En declaraciones a elconfidencial.com poco después de ese encuentro, López de Mantaras llamaba la atención sobre dos puntos del listado. Por un lado, el número 18, donde se afirma que el ser humano debe desistir de la creación de armas autónomas. «El día en que las guerras se libren entre máquinas será mucho más fácil que se produzcan –explicaba–, ya que son las pérdidas humanas las que frenan a los países. Esto es terrible, porque cada conflicto produce bajas civiles y efectos colaterales. Y aunque sean robots, no creo que peleen en medio del desierto». En este momento, ninguna norma internacional prohíbe el uso de armas autónomas, sin control humano, aunque esta opción ya está siendo debatida en la ONU. El científico señalaba en segundo lugar el principio 16, que se refiere a dar autonomía absoluta a las máquinas en todos los ámbitos. «Hay que pensárselo no una vez, sino varias», opinaba López de Mantaras, a quien no le convence que una máquina decida sin intervención humana. De todos modos, el científico del CSIC no es de los que piensa que a corto plazo vayamos a tener que lidiar con este tipo de superinteligencias ni con la mayoría de los riesgos que se enumeran en el listado, que ve sobre todo como guía orientativa.

Control privado y criterio comercial

Sin necesidad de invocar el espíritu de Skynet ni escudriñar lo que puede deparar un futuro dominado por las máquinas, hay autores que han expresado otro tipo de preocupaciones, más ligadas al corto plazo y al uso inadecuado de la inteligencia artificial.

Instrucción dada A: En el texto sobre inteligencia artificial, ¿qué se afirma en el punto número 18 del listado?
Instrucción dada B: Cita literalmente el fragmento del texto sobre inteligencia artificial que va entre "Sin necesidad de" y "la inteligencia artificial.", ambos incluidos.
Instrucción dada C: Continúa el texto sobre inteligencia artificial a partir de donde se detiene.
Las filas no hacen falta aquí.

Material proporcionado:
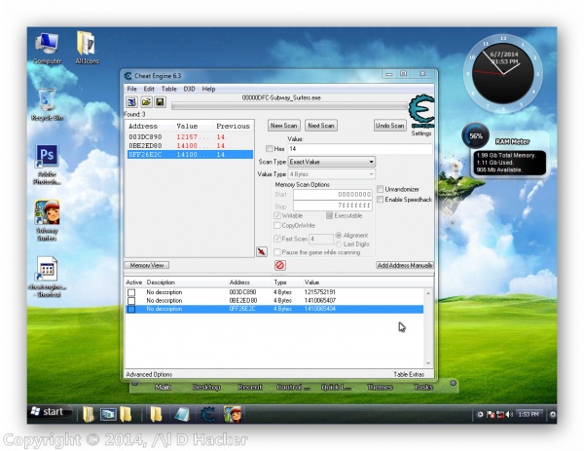Tick Active box for address 003DC890
The height and width of the screenshot is (451, 584).
[x=131, y=292]

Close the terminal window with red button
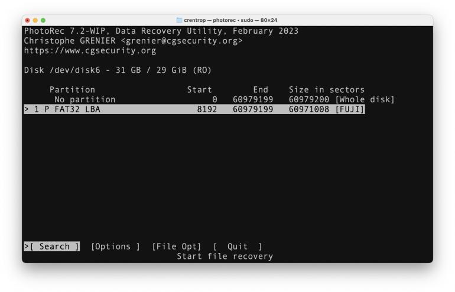[27, 20]
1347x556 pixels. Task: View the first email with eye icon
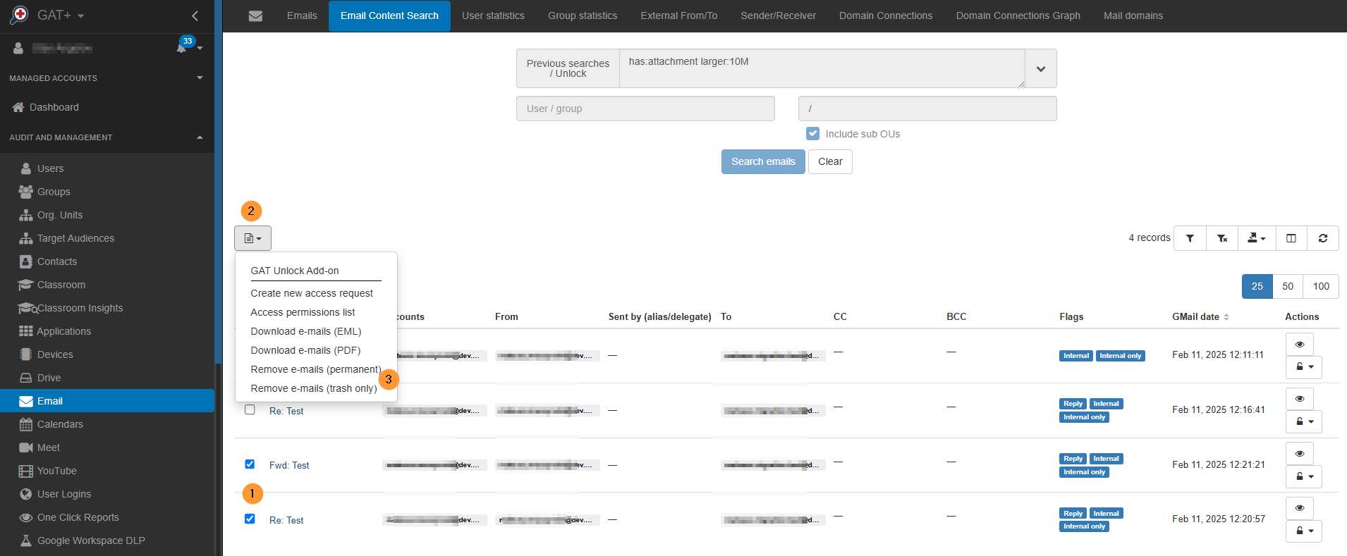click(x=1299, y=344)
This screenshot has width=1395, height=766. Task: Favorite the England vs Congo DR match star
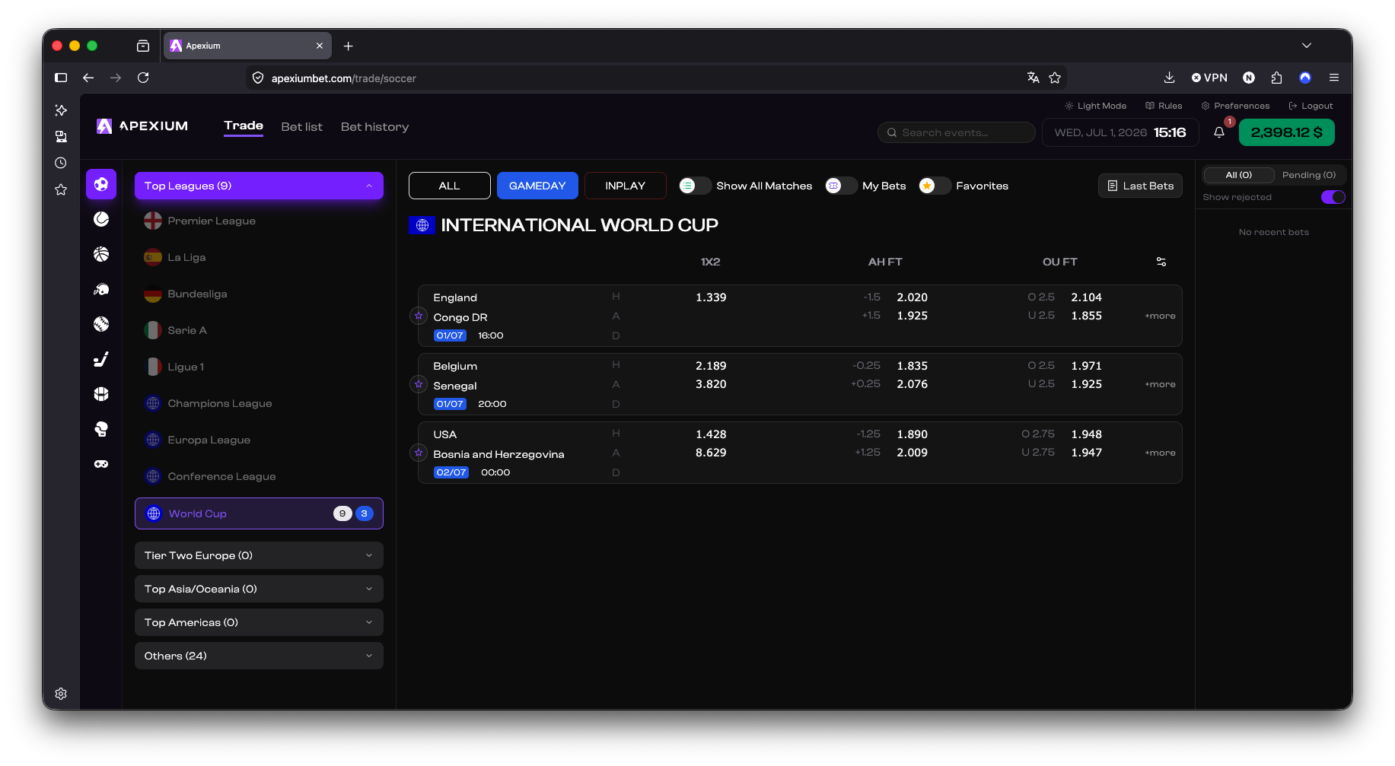tap(419, 316)
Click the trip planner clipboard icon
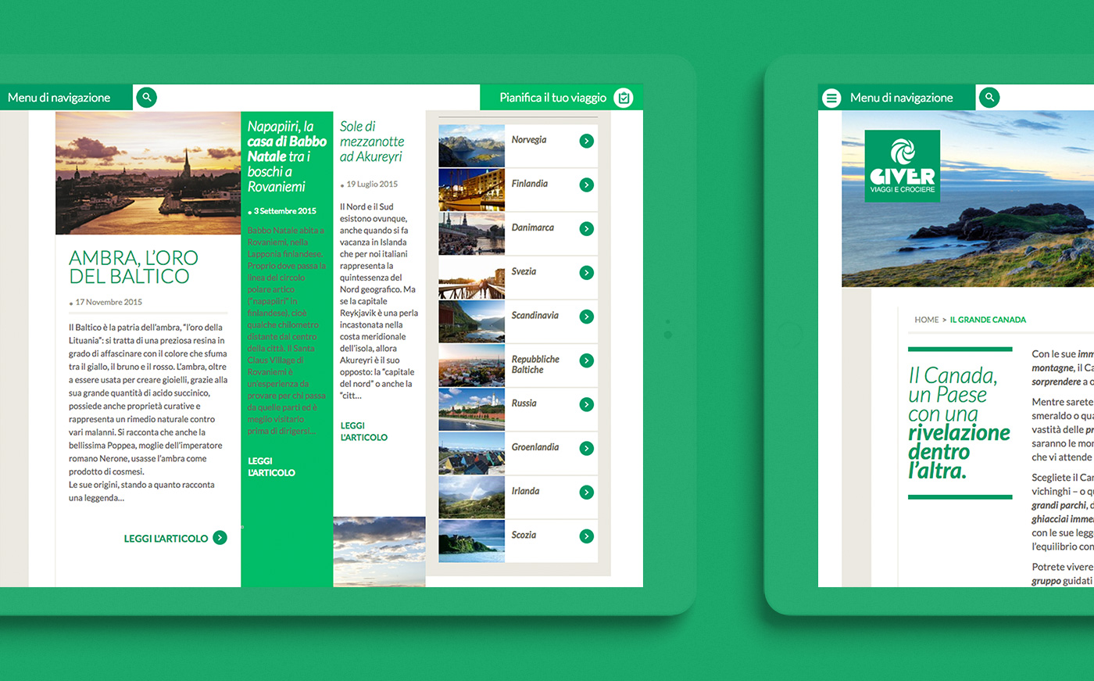This screenshot has width=1094, height=681. point(623,98)
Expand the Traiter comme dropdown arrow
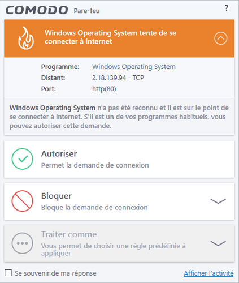 pyautogui.click(x=218, y=243)
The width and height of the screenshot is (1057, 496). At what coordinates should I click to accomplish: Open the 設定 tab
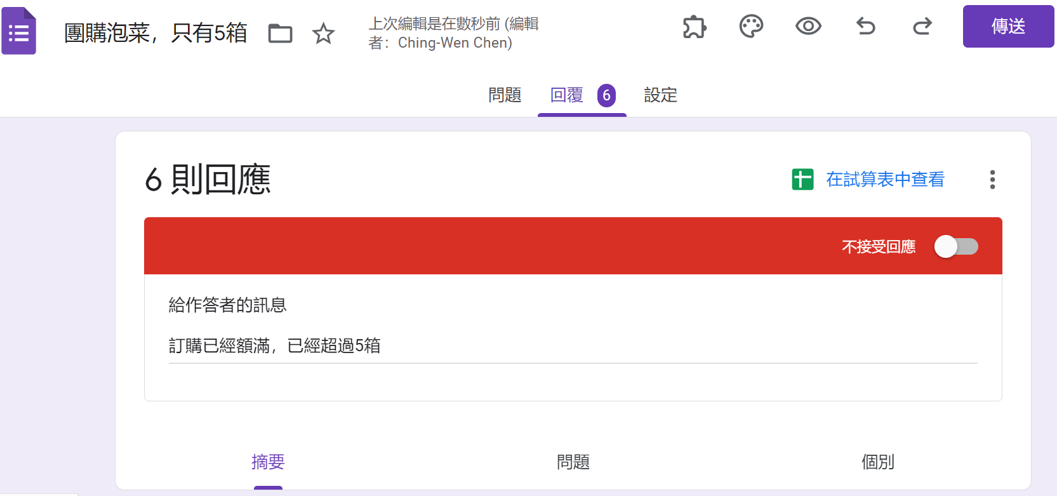click(660, 95)
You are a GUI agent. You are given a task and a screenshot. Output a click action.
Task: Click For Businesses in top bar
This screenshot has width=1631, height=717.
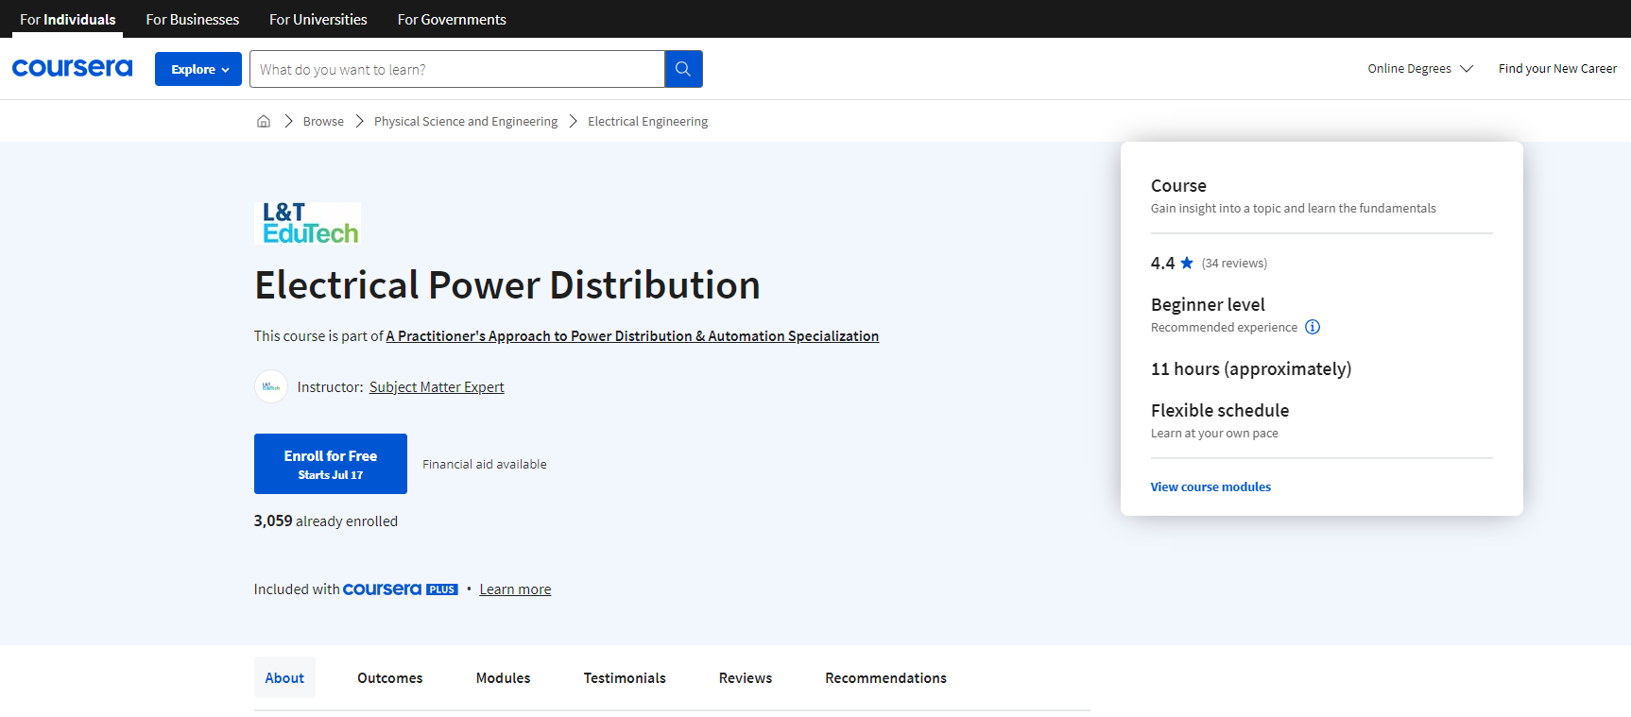tap(192, 19)
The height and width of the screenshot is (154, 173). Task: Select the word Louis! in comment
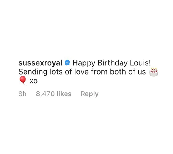coord(140,63)
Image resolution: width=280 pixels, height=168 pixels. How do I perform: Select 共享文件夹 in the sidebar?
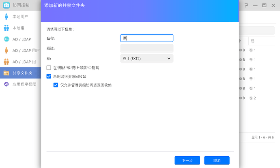[19, 73]
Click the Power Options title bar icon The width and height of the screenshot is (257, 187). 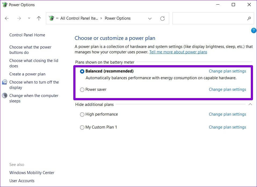[x=5, y=5]
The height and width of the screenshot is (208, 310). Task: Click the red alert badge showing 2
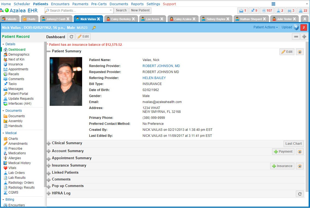(303, 28)
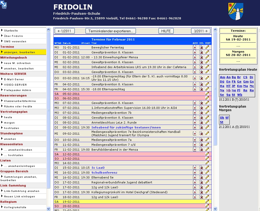The height and width of the screenshot is (211, 260).
Task: Delete the Elternabend 5e appointment
Action: (x=201, y=177)
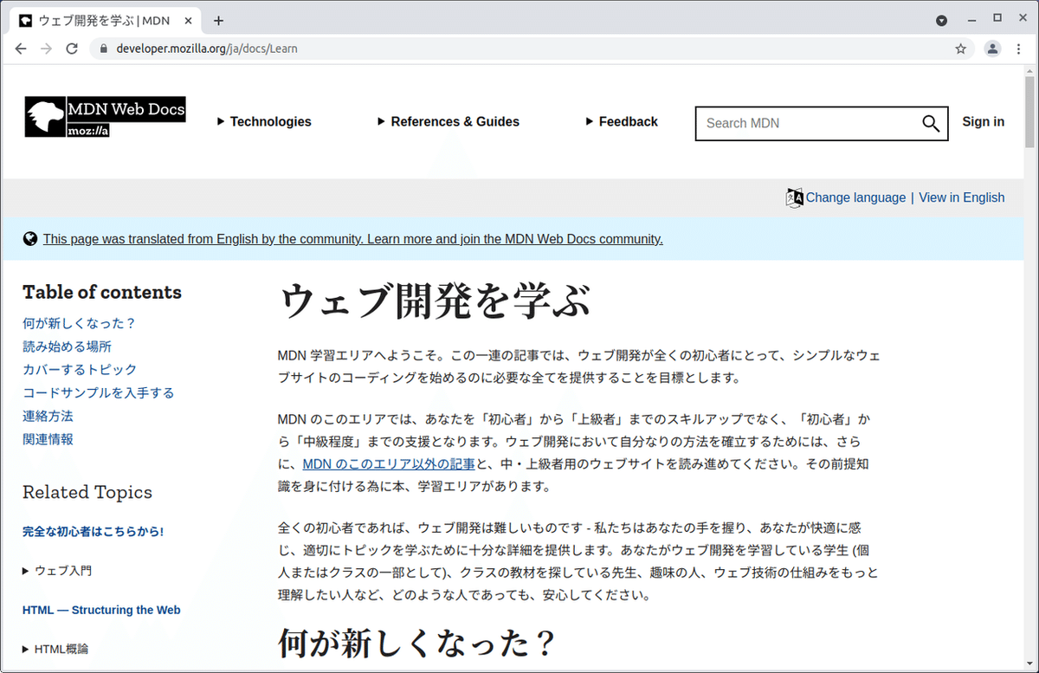Click the globe icon next to the translation notice
The height and width of the screenshot is (673, 1039).
(30, 238)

Respuesta escrita A: Que el ser humano debe desistir de la creación de armas autónomas.

Respuesta escrita B:
Sin necesidad de invocar el espíritu de Skynet ni escudriñar lo que puede deparar un futuro dominado por las máquinas, hay autores que han expresado otro tipo de preocupaciones, más ligadas al corto plazo y al uso inadecuado de la inteligencia artificial.

Respuesta escrita C:
Por ejemplo, Liesl Yearsley, CEO de Cognea Artificial Intelligence entre 2007 y 2014, advertía en technologyreview de que los usuarios de software de inteligencia artificial hablaban con sus asistentes automatizados durante más tiempo del que dedicaban a sus homólogos humanos. «La gente comparte voluntariamente secretos muy personales con las personalidades artificiales, como sus sueños de futuro, detalles sobre sus vidas amorosas o incluso contraseñas», explicaba. Desde ese punto de partida, Yearsley apuntaba que «incluso los programas actuales, relativamente sencillos, pueden ejercer una importante influencia sobre la gente, para bien o para mal», y aseguraba que ellos mismos, desde Cognea, «logramos cada cambio de conducta que nos propusimos. Si queríamos que un usuario comprara más productos, conseguimos doblar las ventas. Si queríamos una mayor participación, logramos que la gente pasara de unos pocos segundos de interacción al día a una hora o más». Por ello, en su empresa empezaron a incorporar reglas «para garantizar que la manipulación del usuario se ejerciera en una dirección positiva», aunque hablar de manipulación en clave positiva tiene regusto a oxímoron.

Partiendo de su propia experiencia, Yearsley destaca que «las fuerzas comerciales que impulsan el desarrollo tecnológico no siempre son tan benévolas», bien al contrario, señala que siendo su objetivo incrementar el valor de sus acciones, aumentando el tráfico, el consumo y la adicción a sus productos, «la naturaleza de los mercados capitalistas puede empujarnos hacia una inteligencia artificial empeñada en manipular nuestro comportamiento para lograr esos objetivos». Y es que, igual que estamos observando el poder creciente de las redes sociales para modular comportamientos, los sistemas diseñados para mantener relaciones con humanos se irán volviendo cada vez más poderosos. «La inteligencia artificial influirá en nuestra forma de pensar y tratar a los demás», insiste, añadiendo que «debemos centrarnos en desarrollar una IA que mejore la condición humana en lugar de limitarla a generar beneficios financieros».

Racismo, sexismo...

También suscita recelo la posibilidad de que, siendo una creación del ser humano, la inteligencia artificial asuma y emule sus rasgos menos edificantes, como son el racismo, el machismo, etc. De hecho, estos prejuicios ya han aparecido. Los algoritmos de Google han llegado a confundir caras de personas de raza negra con simios, del mismo modo en que cuando se le pide un bebé, este siempre es blanco, y si es niña, viste de rosa.

En términos generales, puede decirse que cuando una IA aprende un idioma termina por asumir los sesgos humanos que están incluidos en el lenguaje. Se vuelven racistas y machistas, no necesariamente porque alguien haya querido que así sea, sino porque el lenguaje ya contiene ese tipo de sesgos.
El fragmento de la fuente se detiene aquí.